Il faut bien l’admettre, les bandes dessinées dont les pilotes de la Regia Aeronautica sont les héros ne se bousculent pas en librairie. Pour apaiser le manque, les amateurs de la cocarde aux trois faisceaux avaient jusqu’ici le choix entre l’album Dans le lointain d’Hugo Pratt, chez Casterman, et… je ne sais pas. C’est dire si la parution à la fin de l’année 2009 d’Umberto Mistri Aviateur, du dessinateur italien Paolo Raffaelli, est venue combler un vide.

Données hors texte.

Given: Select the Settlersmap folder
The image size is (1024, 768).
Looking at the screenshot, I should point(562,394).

En résumé, sur fond de mutations et de duels aériens, l’histoire, présentée par beaucoup comme véridique, de deux pilotes de chasse, cousins dans le civil, dont la belle camaraderie ne survivra pas à l’amour d’une brune. Problème : nulle part je n’ai trouvé la moindre trace d’un document authentifiant l’existence de cet Umberto Mistri, lequel en tous les cas ne figure pas sur la liste des as italiens de la Seconde Guerre mondiale. Certes, le découpage du récit a de quoi laisser le lecteur perplexe, avec son enchevêtrement de séquences temporelles plutôt incertain, mais quel plaisir aussi de voir évoluer dans les airs ces appareils oubliés, recréés pour nous par le talentueux coup de crayon de Paolo Raffaelli ! Une rapide recherche sur la Toile m’ayant permis d’admirer plusieurs planches couleurs de la version originale d’Umberto Mistri Pilota (1), ceux qui connaissent la beauté des camouflages transalpins comprendront d’autant mon chagrin devant le terne noir et blanc de l’édition française.

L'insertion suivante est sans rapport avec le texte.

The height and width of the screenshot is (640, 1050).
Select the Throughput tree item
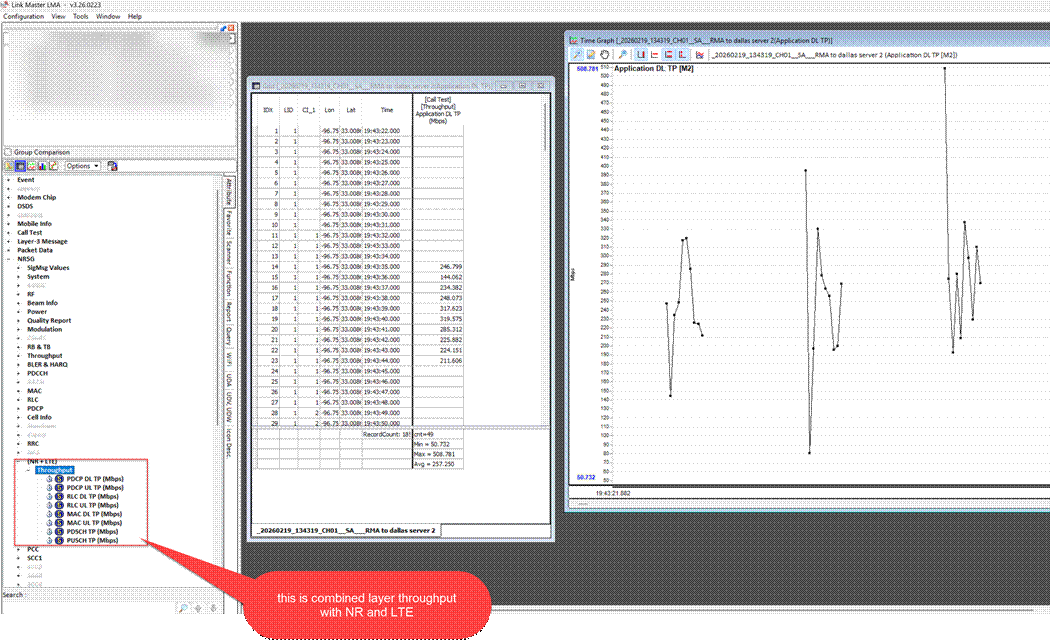(x=53, y=469)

Les inconditionnels d’Hugo Pratt auront sans doute déjà noté la ressemblance du scénario avec celui de Dans le lointain. Sur le plan du matériel aussi, Raffaelli se positionne dans le sillage du maître, en situant le début de son intrigue en 1941, quand le héros de Pratt terminait sa course la même année du côté de l’Abyssinie orientale. Autre théâtre d’opérations et autre génération de machines volantes : là où Pietro Bronzi pilotait encore de vénérables coucous, biplans Fiat CR.32 et CR.42 en retard de dix ans quant à leurs conceptions, Umberto Mistri vole aux commandes du dernier cri de l’aéronautique italienne, le Macchi MC.202 « Folgore » (« Foudre »), le meilleur chasseur de la Regia Aeronautica, valable face au Spitfire si seulement les ingénieurs l’avaient mieux armé – le drame de tous les engins italiens de l’époque (2). Petite précision au passage, Raffaelli dessine lui-même ses avions, à la différence de Pratt, qui préférait confier à ses assistants cette besogne apparemment ingrate.

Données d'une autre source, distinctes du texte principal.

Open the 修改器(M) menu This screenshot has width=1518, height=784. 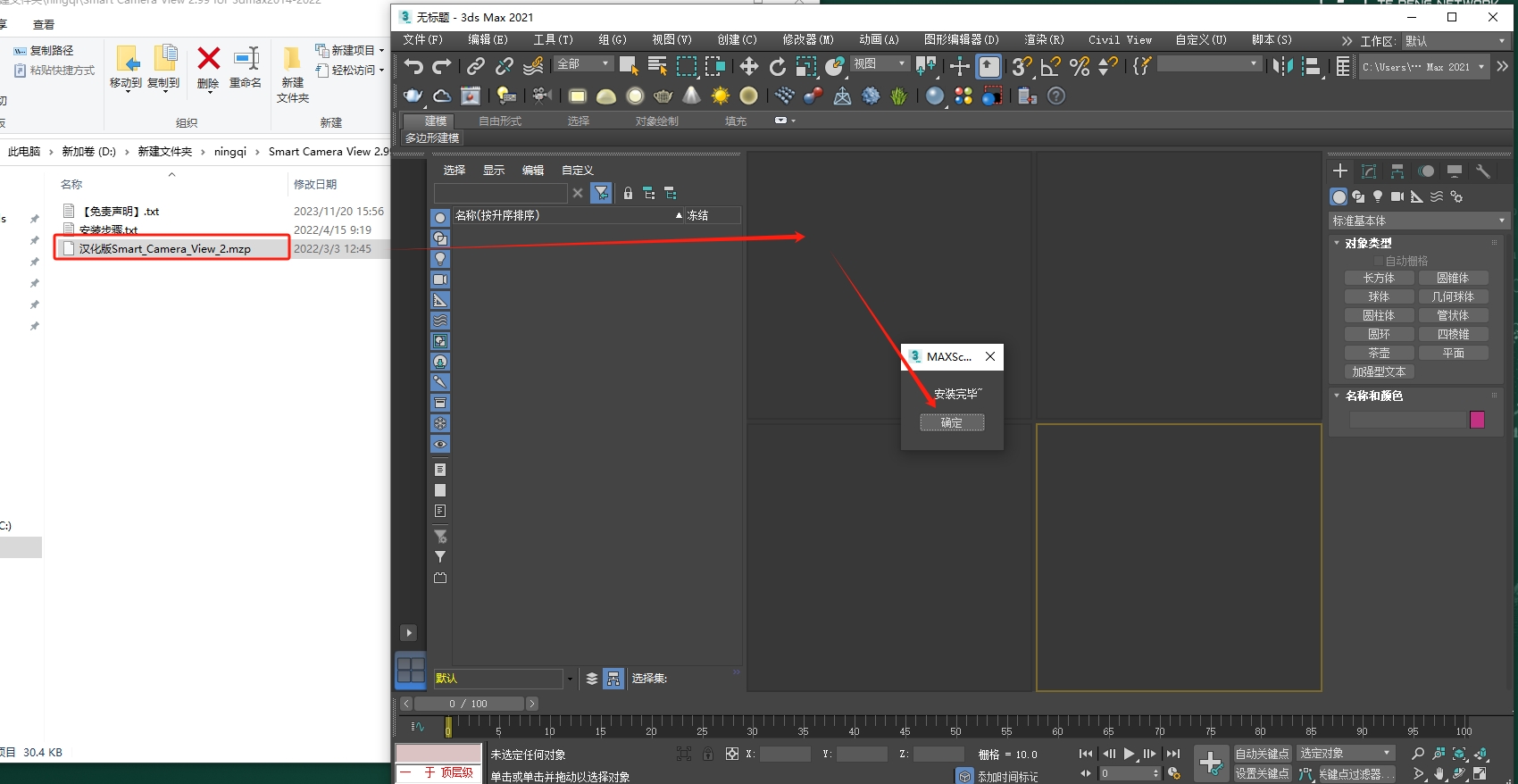click(807, 40)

La Maîtrise de l’air, en italien Il dominio dell’aria, d’après le titre du grand classique du général Giulio Douhet (1869-1930), les hommes de la Regia Aeronautica ne l’obtinrent pas plus en Russie qu’en Afrique. L’occasion de rappeler que la traduction française intégrale du premier traité de stratégie aérienne, paru en Italie en 1921, est désormais disponible aux Éditions Economica. Savoir que les spécialistes parlent d’une pensée douhétienne comparable à la pensée clausewitzienne dans le domaine de l’aéronautique militaire. L’influence de ce théoricien – d’aucuns diront visionnaire – venu de l’artillerie, partisan de l’attaque surprise et du bombardement de terreur (on lui doit l’idée des flottes de « croiseurs aériens ») qui eut un temps l’oreille du Duce, ne se limita pas au seul continent européen (3). Les plus bibliophiles d’entre nous découvriront, avec Comment Paris sera détruit en 1936, de l’énigmatique major von Helders (4), la meilleure transposition romanesque qui soit de sa doctrine, à base d’offensives aériennes au-dessus de la Manche (car ici ce sont les Anglais les méchants) et de carpet bombings.